Glazkov seufzte erneut. »Natürlich wollen wir nicht sehen, dass ein Dutzend unschuldiger Schulkinder oder beliebiger Touristen an einem öffentlichen Ort abgeschlachtet werden. Das würde als Terrorismus gelten und die Aufmerksamkeit der Behörden nur noch stärker auf uns lenken. Andererseits, solange sich die Liste der Opfer auf diese Kairouz-Leute, ihren amerikanischen Freund und auf nahe Bekannte beschränkt, halte ich es für hinnehmbar. Meiner Erfahrung nach regt sich die Allgemeinheit nicht allzu sehr über den Mord an reichen Leuten auf. Vielmehr gibt es ihr einen unbewussten Sinn der Zufriedenheit, denke ich. In wenigen Monaten wird eine andere Sensationsnachricht diesen Vorfall verdrängt haben. Danach können wir dann unauffällig damit beginnen, unsere Operationen in Großbritannien wieder aufzubauen.«

»Sie alle gleichzeitig an den gleichen Ort zu bekommen könnte schwierig werden. Einen Zeitrahmen kann ich nicht garantieren.

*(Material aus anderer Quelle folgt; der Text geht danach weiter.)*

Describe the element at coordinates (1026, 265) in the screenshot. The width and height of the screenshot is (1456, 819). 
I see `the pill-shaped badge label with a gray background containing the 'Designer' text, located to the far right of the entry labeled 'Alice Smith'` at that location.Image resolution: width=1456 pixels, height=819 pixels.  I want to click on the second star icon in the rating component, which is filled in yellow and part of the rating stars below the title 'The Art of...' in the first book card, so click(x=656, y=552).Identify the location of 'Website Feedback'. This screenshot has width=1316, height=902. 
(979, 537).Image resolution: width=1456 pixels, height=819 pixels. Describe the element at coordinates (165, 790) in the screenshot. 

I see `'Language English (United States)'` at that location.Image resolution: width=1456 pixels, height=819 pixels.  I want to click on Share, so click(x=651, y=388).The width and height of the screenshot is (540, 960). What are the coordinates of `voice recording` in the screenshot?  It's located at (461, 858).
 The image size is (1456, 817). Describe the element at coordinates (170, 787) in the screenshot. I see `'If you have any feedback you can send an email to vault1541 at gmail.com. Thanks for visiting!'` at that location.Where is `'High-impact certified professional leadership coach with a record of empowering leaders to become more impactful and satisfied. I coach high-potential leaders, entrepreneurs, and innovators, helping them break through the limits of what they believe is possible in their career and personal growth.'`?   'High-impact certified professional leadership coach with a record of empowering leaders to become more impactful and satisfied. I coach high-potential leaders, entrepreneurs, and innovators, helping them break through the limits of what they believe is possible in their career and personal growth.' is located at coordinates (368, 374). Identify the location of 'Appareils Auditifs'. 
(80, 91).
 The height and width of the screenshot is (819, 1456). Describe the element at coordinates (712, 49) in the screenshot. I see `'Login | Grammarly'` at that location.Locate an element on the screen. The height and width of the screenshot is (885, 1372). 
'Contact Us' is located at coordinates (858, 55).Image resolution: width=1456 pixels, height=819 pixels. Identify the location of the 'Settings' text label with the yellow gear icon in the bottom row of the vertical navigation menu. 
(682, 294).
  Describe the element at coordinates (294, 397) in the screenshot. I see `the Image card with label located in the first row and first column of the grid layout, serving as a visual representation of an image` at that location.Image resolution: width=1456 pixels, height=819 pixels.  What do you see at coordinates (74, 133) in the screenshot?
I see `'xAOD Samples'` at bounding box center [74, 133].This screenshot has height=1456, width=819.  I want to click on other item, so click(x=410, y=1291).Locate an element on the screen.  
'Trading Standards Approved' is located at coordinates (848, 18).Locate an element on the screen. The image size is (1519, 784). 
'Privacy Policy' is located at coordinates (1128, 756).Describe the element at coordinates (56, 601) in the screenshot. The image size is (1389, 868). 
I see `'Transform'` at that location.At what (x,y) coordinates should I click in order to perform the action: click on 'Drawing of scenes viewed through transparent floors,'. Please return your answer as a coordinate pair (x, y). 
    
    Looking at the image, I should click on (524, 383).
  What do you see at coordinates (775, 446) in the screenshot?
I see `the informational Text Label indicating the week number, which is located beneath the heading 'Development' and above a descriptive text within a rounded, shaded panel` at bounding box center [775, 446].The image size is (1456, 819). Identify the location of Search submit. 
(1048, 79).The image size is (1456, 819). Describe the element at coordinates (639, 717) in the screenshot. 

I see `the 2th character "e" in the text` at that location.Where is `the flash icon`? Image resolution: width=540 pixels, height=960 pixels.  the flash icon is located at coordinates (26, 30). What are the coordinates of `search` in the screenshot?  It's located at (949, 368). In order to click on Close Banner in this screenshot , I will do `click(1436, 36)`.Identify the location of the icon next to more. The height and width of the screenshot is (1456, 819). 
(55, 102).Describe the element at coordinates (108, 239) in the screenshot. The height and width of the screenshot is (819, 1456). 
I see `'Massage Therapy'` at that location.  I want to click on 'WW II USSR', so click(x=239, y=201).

Aber ich habe sie alle unter Beobachtung und werde hoffentlich bald zuschlagen können.«

»Überwachen Sie ihren Telefonverkehr?«

»Bisher nicht. Es war mir noch nicht möglich …«

»Wenn ich Recht verstehe, Fedosov, besteht Ihr Plan darin, ihnen so lange zu folgen, bis sich zufällig alle am gleichen Ort versammeln, wo Sie sie dann ausschalten werden?«

»Nein, natürlich nicht. Aber Sie sprachen das Thema gerade zum ersten Mal an, alle mit einem …«

Glazkov unterbrach ihn. »Das kam erst jetzt zum ersten Mal zur Sprache, da dies ein solch einleuchtender Gedanke ist, dass nur ein Trottel wie Sie nicht von alleine darauf kommt. Überwachen Sie ihre Gespräche, finden Sie heraus, wann Sie sich treffen werden und ERLEDIGEN SIE SIE! Habe ich mich klar genug ausgedrückt oder muss ich Ihnen ein Bild malen?«

»Nein, Chef. Ich mache mich sofort an die Arbeit.«

» Wenn Sie wissen, was gut für Sie ist. Und halten Sie mich auf dem Laufenden.« Er warf den Hörer auf die Gabel, stützte die Ellbogen auf den Schreibtisch und vergrub das Gesicht in den Händen. Er vermisste die alten Tage, ohne Zweifel.